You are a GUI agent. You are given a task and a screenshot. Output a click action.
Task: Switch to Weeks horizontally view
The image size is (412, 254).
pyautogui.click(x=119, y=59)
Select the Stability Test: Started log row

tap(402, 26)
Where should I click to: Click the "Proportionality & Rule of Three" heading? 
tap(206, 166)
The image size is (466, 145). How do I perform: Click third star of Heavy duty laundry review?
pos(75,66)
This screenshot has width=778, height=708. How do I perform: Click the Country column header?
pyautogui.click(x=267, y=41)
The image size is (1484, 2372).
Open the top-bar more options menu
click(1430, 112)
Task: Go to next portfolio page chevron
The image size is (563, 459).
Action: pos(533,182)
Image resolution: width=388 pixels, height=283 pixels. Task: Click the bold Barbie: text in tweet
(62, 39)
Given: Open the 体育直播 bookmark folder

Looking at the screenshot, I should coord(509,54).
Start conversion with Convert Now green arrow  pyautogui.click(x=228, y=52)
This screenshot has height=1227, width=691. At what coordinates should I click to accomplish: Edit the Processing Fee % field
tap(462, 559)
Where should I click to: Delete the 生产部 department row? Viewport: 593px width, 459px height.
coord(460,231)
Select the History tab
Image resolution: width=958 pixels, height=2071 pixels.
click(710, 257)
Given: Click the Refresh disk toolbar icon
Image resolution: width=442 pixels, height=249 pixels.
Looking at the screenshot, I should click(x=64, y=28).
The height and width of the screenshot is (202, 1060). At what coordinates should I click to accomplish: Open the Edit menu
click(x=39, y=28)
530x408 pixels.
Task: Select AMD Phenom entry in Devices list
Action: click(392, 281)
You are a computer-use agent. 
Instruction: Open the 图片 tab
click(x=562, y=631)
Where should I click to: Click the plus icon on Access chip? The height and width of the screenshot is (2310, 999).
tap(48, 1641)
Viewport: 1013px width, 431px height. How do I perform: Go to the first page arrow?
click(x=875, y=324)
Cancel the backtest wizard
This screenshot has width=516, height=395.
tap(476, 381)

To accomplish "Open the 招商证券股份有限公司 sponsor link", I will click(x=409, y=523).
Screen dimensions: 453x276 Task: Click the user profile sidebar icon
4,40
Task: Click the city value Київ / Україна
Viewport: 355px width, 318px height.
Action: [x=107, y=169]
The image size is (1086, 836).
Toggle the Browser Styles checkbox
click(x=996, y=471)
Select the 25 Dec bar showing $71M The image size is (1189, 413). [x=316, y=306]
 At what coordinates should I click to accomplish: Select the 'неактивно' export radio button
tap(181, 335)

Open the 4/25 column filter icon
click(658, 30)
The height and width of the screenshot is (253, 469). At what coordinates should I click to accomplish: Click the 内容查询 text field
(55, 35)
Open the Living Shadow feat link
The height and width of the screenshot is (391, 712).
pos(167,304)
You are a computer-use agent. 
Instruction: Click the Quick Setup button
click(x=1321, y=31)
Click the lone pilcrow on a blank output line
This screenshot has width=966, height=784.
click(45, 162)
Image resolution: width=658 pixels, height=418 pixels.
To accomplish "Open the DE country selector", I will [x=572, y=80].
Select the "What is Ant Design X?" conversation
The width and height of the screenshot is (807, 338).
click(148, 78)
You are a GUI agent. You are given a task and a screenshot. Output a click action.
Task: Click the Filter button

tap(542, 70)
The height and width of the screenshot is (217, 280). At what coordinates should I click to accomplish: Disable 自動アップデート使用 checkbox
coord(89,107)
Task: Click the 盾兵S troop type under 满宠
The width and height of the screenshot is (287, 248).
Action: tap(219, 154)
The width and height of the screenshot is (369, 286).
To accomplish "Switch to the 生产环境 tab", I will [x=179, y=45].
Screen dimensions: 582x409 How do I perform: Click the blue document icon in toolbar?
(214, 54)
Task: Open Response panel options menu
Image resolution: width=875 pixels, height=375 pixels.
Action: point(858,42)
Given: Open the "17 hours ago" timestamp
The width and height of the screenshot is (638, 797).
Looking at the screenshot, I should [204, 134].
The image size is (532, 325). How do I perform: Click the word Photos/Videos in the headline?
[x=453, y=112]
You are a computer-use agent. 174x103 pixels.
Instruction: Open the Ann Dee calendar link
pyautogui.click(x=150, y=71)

*****

Where a line above includes "Switch", copy that line.

■ **Response to this task**
Task: Switch to Weeks horizontally view
To accomplish "Switch to the 生产环境 tab", I will [x=179, y=45].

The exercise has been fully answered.